Under PDPM, set to take effect October 1, therapy minutes will no longer drive Medicare reimbursements; instead, providers will be paid based on each individual’s specific needs, with generally higher payments for more complex services. The change will bring a newfound emphasis on accurately assessing a patient’s conditions, as mistakes on a resident’s initial assessment could lead to lost dollars in addition to improper care.
But while the industry has focused on a variety of specific solutions to the new PDPM reimbursement problems — including the importance of ICD-10 coding and the documentation of certain higher-reimbursing patient categories — Zimmet emphasized that simply justifying the need for institutional skilled care should take center stage.

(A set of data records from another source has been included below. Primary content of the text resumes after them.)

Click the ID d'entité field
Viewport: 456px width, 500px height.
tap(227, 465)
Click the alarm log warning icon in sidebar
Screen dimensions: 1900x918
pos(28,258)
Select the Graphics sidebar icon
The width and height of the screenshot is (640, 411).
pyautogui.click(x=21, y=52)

“We don’t need those minutes. We don’t need those thresholds,” Zimmet said, referencing the incentives of the old Resource Utilization Group (RUG) system. “But what we do need are reasons for a resident, a patient, to qualify for skilled nursing on an inpatient basis. Plenty of people get therapy at home. Why does the patient require skilled care on an inpatient basis?”
The Centers for Medicare & Medicaid Services (CMS) has long pushed to ensure that seniors receive care in the lowest-cost setting that can accommodate their needs, with a host of initiatives designed to empower home health agencies to perform increasingly more complex services at beneficiaries’ homes. SNFs represent a cheaper option than hospitals, but still result in a substantially higher spend for the government than home health — and with cost reductions a stated goal of PDPM, the pressure will only increase.
Zimmet pointed to Chapter 8 of the Medicare Benefit Policy Manual, a 56-page document that spells out the eligibility rules for inpatient nursing home care under Medicare. Before the advent of the Prospective Payment System (PPS) in the late 1990s, Zimmet said, nursing home staffs needed to be fluent in those rules to ensure proper payments, a skill that has dropped off in the years since as therapists increasingly took over reimbursement matters.
He recommended that SNF operators and owners ask their nursing leaders to produce a copy of the Benefit Policy Manual in the lead-up to the introduction of PDPM.
“If it takes them more than 30 seconds, and it’s not highlighted, and it’s not cross-checked, you’re going to have some problems,” Zimmet said.
To highlight the stakes, Zimmet shared an analysis of projected nursing home winners and losers under PDPM, which showed that about 59% of the 13,769 studied SNFs would see payment increases — against around 41%, or more than 5,600 individual buildings, with coming losses. The biggest winners, he noted, were rural swing-bed hospitals in the state of California, while the worst loser was a large for-profit in New York City that would see $5.35 million in annual Medicare losses.
But managing the transition from RUG to PDPM isn’t as simple as zeroing on one factor or billing code. Different components of the PDPM calculation have varied impacts on the overall reimbursement rates, Zimmet noted, and slight changes could have an outsized impact. For instance, he pointed to a scenario in which a therapy company’s focus on Section GG scoring brought an additional $16 in physical and occupational therapy reimbursements — while also decreasing the nursing rate by $30 per day.
He also joined the chorus of industry watchers who note that while knowledge of ICD-10 coding will help providers under PDPM, it’s not a vital cure-all.
“You’ve got to try very hard to screw up this rate,” Zimmet said. “This message is not being put out there. Coding is important, but don’t go crazy with experts. You don’t need to. Why? The money’s not here.”